Ceux qui ont aimé Nos meilleures années de Marco Tullio Giordana, chronique attachante des années 1966 à 2003 en Italie, devraient être également touché par Mon frère est fils unique, qui brasse une matière sociale et politique proche en s’attachant à une situation particulière intéressante: à savoir la cohabitation, dans une même famille, de deux frères aux positions politiques diamétralement opposées.
Sur la base d’un roman d’Antonio Pennacchi qui avait 18 ans en 1968 et a lui-même adhéré très jeune au parti néofasciste MSI, dont il a été expulsé avant de passer par diverses factions d’extrême-gauche, le film scénarisé par Daniele Luchetti assisté de Sandro Petraglia et Stefano Rulli (cosignataires de Nos meilleures années) nous transporte dans une famille populaire de Latina désespérant d’être relogée dans un immeuble moins insalubre. Le fils aîné, Manrico (Riccardo Scamarcio), est un beau jeune homme qui fait craquer les nanas et s’impose en leader syndicaliste du PCI avant de dériver vers l’action violente. Brillant et charmeur, le révolutionnaire ne manque d’agacer son frère cadet, le teigneux et boutonneux Accio, qui a renoncé au séminaire avant de se laisser entraîner par un marchand ambulant fort en gueule dans les réunions et les opérations de commando des néofascistes. Du genre rebelle « au carré », impatient de s’opposer aux brimades des siens, Accio n’est « fasciste » que par esprit de contradiction, et son évolution témoignera d’une ouverture généreuse dont son frère aîné terroriste sera le premier bénéficiaire.
Les dogmes et la vie
Du personnage à la fois gouailleur et attachant du roman picaresque de Pennacchi, contrastant pour le moins avec le cliché du « facho » bas de plafond, Daniele Luchetti a fixé le portait cinématographique en choisissant un acteur vif à souhait en la personne d’Elio Germano. Entre les deux frères oscille en outre la belle et incisive Francesca (Diane Fleri) dont l’évolution marquera elle aussi une distance croissante par rapport aux dogmes idéologiques.
Déclaré pompeusement « d’intérêt culturel national » par les instances officielles de la péninsule, Mon frère est fils unique a certes valeur de témoignage substantiel et souvent truculent « à l’italienne », sur une époque souvent réduite à des clichés enjolivés ou dramatisés à outrance. La charge portée sur les débats où tout le monde pérore en même temps, ou la caricature du chœur de camarades chantant un Hymne à la joie aux paroles révisées style agit-prop, n’en font pas pour autant une satire « révisionniste » trop complaisante. Si la forme du film reste finalement assez sage, dans le genre du feuilleton sensible et intelligent à la manière de Nos meilleures années, nul doute qu’il « sonne » juste et rend bien, sans démagogie, le climat d’une époque où souvent, entre familles à l’ancienne et tribus hirsutes, la jeunesse ne faisait que se chercher un lien ou une communauté.
• Sur les écrans romands
• Antonio Pennacchi. Mon frère est fils unique ou la vie déréglée d’Accio Benassi. Traduit de l’italien par Jean Baisnée. Le Dilettante 2007,448p.

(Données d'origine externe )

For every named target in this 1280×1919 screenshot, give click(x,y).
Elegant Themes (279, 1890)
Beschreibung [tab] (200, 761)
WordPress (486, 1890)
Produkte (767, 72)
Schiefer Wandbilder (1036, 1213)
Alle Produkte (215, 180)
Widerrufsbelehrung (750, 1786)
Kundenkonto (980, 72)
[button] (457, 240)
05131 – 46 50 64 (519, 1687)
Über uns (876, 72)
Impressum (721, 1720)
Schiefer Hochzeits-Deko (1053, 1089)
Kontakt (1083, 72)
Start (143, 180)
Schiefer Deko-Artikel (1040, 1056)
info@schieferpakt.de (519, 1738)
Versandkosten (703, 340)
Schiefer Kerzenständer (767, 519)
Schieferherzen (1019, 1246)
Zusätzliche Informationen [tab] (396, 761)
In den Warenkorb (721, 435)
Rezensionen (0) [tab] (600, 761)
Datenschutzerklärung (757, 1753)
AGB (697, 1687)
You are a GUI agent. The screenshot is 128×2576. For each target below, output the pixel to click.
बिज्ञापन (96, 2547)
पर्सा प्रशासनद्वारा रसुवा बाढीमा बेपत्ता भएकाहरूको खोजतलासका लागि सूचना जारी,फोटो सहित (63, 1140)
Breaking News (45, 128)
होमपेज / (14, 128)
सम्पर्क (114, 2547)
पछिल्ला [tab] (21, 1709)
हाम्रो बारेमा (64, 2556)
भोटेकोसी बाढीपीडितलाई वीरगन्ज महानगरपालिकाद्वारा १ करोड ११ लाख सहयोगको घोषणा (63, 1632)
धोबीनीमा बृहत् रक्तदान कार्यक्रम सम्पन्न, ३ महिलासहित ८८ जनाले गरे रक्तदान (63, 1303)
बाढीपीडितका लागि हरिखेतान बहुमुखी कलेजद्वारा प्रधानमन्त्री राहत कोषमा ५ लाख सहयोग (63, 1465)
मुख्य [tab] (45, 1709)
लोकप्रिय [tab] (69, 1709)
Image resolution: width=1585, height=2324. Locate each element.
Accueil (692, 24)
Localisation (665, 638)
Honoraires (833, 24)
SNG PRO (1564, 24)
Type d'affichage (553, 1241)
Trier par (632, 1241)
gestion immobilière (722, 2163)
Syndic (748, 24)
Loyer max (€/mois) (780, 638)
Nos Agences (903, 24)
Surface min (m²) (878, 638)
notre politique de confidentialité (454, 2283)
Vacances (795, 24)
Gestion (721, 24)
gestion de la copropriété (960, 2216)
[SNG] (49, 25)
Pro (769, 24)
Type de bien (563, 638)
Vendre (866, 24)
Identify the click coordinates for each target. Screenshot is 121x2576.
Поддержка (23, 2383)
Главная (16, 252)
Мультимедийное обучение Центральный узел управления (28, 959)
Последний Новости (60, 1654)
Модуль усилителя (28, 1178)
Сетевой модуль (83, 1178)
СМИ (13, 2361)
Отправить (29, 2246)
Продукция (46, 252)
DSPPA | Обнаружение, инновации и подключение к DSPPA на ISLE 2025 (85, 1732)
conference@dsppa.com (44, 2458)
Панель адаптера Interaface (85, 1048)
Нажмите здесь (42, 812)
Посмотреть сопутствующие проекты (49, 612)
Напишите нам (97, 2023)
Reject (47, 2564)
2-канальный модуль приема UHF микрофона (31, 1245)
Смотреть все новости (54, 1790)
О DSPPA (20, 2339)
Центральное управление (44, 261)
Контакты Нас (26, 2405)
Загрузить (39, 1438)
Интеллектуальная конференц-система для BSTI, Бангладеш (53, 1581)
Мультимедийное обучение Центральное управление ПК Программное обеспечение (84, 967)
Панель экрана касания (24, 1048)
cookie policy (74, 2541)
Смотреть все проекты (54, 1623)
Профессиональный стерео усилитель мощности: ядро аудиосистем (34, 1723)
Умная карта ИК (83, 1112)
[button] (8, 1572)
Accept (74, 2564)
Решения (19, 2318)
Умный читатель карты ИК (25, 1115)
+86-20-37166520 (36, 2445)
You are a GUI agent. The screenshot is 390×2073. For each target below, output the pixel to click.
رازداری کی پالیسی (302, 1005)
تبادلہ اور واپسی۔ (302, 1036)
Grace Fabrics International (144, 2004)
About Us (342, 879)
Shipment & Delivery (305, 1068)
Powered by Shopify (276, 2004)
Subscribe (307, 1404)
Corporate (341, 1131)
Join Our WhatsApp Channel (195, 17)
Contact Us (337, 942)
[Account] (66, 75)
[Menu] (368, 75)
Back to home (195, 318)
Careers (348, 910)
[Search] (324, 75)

878f575ac7957974f92760702916ea9d.jpgUn quarantième rugissant ?

De quoi sera faite la vague annoncée de publications, romans, essais, films et autres documents qui devrait déferler en 2008 pour commémorer le quarantième anniversaire de mai 68 ? Les « anciens combattants » vont-ils y aller de leur air de la nostalgie désenchantée, ou verra-t-on se développer de nouveaux récits sur une époque qui a diffusé, presque en temps réel, ses mythes plus ou moins narcissiques et ses légendes, par « icônes » et autres figures « cultes », voire « cultissimes », interposées ?

Le film de Daniele Luchetti, à l’image du livre d’Antonio Pennacchi dont il s’inspire, séduit par la distance prise par rapport à la terrible rhétorique d’époque, masquant souvent la volonté de puissance ou le ressentiment des contestataires des deux bords sous de beaux discours. Mais verra-t-on jamais une nouvelle Education sentimentale, en littérature ou au cinéma, cristalliser la « substantifique moelle » de ces années ?

58efa2747451c00f7607cb136f686a8d.jpgCe qui semble à l’heure qu’il est, et notamment au vu des agréables et non moins excellents « feuilletons » que représentant Nos meilleures années ou Mon frère est fils unique, c’est qu’on en reste à une vision certes plus nuancée que naguère mais jamais en rupture avec certain consensus, qu’un Pasolini (notamment dans ses Lettres luthériennes)  fut des seuls à rompre dans l’Italie des années de plomb.

Le quarantième sera-t-il rugissant ou ronronnant ?

 

 

Commentaires

  • Bonjour,
    je dois avouer que j'aio été très déçue par l'adaptation de ce roman de Pennacchi. Le livre est très drôle, bien vu... Le film l'est moins et déplace l'intérêt de l'intrigue. Ici, il s'aguit surtout de montrer la relation fraternelle, les divergences de points de vue politique. Dans le roman, il s'agit plutôt du parcours initiatique du narrateur.
    Le film est intéressant mais manque de rythme.

  • Je suis assez d'accord avec vous, tout en ayant aimé ce fil autant que celui de Gordana. Mais c'est vrai qu'on reste un peu dans le consensus des camarades... Or cet article avait un post scriptum, que je n'avais pas encore mis en ligne. Le voici donc...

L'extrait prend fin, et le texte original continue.